Jonty Mark

By Jonty Mark

Football Editor


What did Percy Tau do to Potter?

Was Percy Tau going back to Brighton and Hove Albion this season the wrong move for the Bafana Bafana attacking star?


It is time to ask the question, even if the answer, perhaps, isn’t clear.

Was Percy Tau going back to Brighton and Hove Albion this season the wrong move for the Bafana Bafana attacking star?

Tau arrived at the English Premier League side in January with hopes high after they recalled him from his loan spell at Anderlecht.

It seemed at the time, indeed, that the change in regulations that allowed the former Mamelodi Sundowns talisman to get a work permit to play in the UK, might just be the only good thing about Britain’s departure from the European Union.

And the feel-good factor around Tau was only enhanced as he made his debut coming off the bench in an FA Cup win over Newport County, and then, to much fanfare, was handed his first EPL start by Graham Potter against, of all teams, Pep Guardiola’s Manchester City.

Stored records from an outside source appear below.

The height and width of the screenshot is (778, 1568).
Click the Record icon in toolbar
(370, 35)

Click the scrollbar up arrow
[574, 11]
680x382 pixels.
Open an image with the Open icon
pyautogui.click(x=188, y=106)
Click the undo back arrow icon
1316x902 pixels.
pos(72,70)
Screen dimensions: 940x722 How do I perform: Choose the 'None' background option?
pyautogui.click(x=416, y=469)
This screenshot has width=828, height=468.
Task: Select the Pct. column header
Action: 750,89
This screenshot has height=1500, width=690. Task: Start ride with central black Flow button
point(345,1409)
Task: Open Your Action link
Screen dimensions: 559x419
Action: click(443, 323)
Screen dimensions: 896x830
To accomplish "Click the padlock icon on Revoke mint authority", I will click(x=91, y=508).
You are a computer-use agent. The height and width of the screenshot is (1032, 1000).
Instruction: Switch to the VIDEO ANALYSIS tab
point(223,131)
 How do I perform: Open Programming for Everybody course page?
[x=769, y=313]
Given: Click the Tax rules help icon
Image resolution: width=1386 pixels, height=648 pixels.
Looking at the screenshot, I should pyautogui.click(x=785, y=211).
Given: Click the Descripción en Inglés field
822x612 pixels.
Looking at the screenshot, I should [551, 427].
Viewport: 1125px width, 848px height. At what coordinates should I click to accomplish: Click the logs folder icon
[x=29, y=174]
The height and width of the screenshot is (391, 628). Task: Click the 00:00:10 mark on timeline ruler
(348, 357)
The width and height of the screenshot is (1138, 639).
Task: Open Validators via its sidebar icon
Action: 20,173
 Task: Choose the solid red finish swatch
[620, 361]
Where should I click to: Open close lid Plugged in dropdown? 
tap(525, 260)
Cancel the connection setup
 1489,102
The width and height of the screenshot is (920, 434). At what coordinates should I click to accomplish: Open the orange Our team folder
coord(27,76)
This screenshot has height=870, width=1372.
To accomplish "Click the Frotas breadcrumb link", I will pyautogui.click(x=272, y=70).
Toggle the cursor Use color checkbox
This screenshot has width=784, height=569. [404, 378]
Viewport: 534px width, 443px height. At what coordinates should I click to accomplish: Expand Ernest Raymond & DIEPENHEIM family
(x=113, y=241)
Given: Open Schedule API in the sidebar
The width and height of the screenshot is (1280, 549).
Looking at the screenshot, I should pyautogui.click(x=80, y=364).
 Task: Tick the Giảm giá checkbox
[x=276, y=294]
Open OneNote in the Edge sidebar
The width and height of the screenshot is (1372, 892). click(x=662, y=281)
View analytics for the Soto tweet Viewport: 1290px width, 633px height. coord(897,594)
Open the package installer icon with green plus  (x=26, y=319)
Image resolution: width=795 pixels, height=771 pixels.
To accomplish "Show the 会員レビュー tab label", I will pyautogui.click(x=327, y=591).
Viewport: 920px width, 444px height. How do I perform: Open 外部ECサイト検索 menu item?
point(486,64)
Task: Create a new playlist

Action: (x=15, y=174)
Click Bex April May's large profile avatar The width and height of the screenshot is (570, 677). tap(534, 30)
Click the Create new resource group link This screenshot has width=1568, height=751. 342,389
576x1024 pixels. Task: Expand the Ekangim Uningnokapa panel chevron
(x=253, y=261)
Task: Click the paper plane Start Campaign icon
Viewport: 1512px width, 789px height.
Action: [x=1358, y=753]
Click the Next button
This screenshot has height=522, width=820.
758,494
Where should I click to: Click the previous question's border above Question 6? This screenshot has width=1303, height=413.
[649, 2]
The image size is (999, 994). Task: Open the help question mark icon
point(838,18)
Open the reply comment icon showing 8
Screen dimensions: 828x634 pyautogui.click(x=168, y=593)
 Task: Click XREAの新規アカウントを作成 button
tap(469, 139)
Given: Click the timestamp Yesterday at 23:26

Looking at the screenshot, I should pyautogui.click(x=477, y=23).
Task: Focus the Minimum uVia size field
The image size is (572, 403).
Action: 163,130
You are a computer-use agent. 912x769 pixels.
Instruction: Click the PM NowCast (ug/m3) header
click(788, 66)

And yet, as Tau prepares to come to South Africa for Africa Cup of Nations qualifiers at the end of the month, assuming Brighton allow him to leave in the current Covid-19-affected climate, the 26 year-old finds himself woefully short of game time, constantly in the match-day squad, but never called on by Potter, even though the Seagulls have missed chance after chance after chance in their struggle to avoid relegation.

In the EPL, after the City start, Tau has got just 17 more minutes in a 1-0 win at Leeds on 16 January, and while the Brighton head coach gave him another start in the 2-1 FA Cup fourth-round win over Blackpool on 23 January, and another in the 1-0 loss at Leicester in the FA Cup fifth-round on 10 February, Potter has not seen fit to use him now in over a month.

It has been hard to watch as Tau has sat on the bench, not deemed worthy of an appearance, while his team have netted just seven times in nine EPL matches.

In the recent goalless draw with Aston Villa for example, or the 1-0 loss to West Brom, did Potter see nothing in his Bafana Bafana player that he thought might swing the game in his side’s favour?
There is a decenct counter- argument to Tau’s lack of game time, of course.

He is in a far more competitive league than he was in Belgium, training with better players, and as such it might well be that if and when he rocks up to play for Bafana, he is in better shape than ever.

It could also be that Potter is trying to protect his player until next season, with avoiding the drop the clear priority for a side sitting just three points above the relegation zone, and those three points are courtesy of a 2-1 win at Southampton on Sunday.

Tau is also no doubt not about to rock the boat for being left out of the team time after time, figuring that he cannot simply expect to walk into a side containing established Premier League attackers like Adam Lallana and Danny Welbeck.

Perhaps if and when Brighton are safe, we will see Potter take more of a risk, and Tau allowed to express himself in this side. One hopes so, because seeing one of this country’s most promising talents thrive in the EPL is a dream any South African football fan would surely have.